> **Data to use**:
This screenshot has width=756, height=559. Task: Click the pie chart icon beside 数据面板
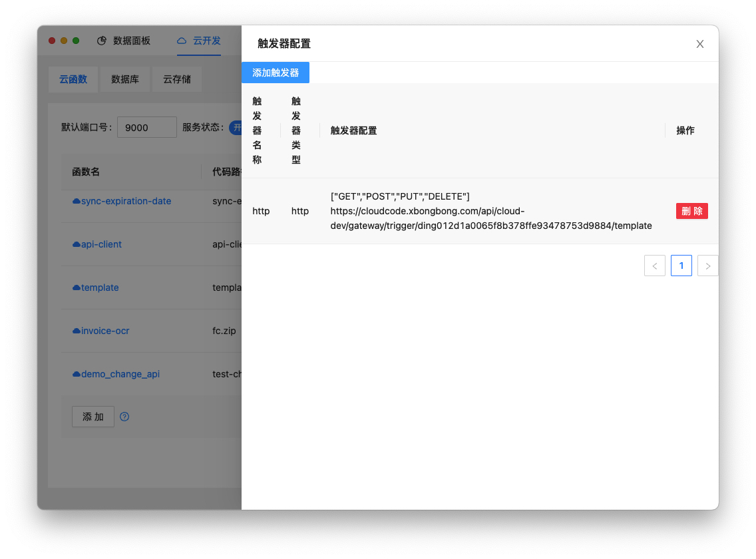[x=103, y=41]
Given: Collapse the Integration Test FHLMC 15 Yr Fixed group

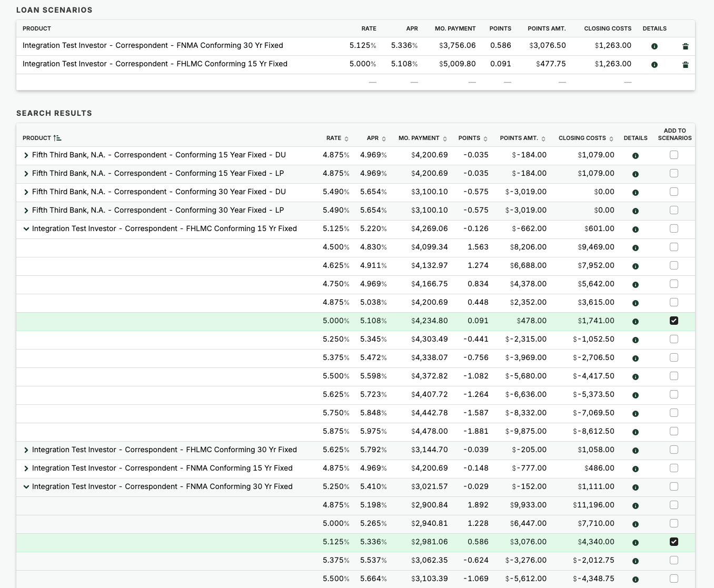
...
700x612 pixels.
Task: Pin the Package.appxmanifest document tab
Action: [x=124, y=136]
...
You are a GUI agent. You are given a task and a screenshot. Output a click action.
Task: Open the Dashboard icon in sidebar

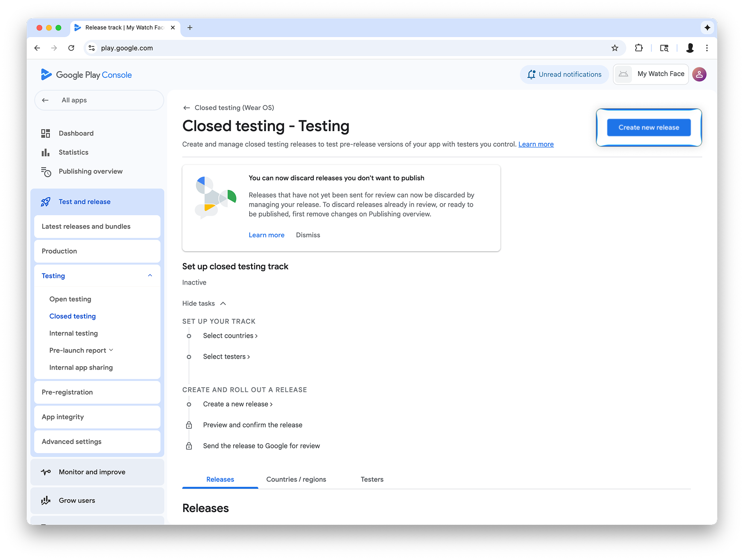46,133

> **What to work on**: Pictures are to be left out. Write out only the lines above starting at the one with "This screenshot has" and ending at the one with "Given: Collapse the", both lines included, exactly.

> **Final answer**:
This screenshot has width=756, height=559. Task: Click the pie chart icon beside 数据面板
[x=103, y=41]
Given: Collapse the Integration Test FHLMC 15 Yr Fixed group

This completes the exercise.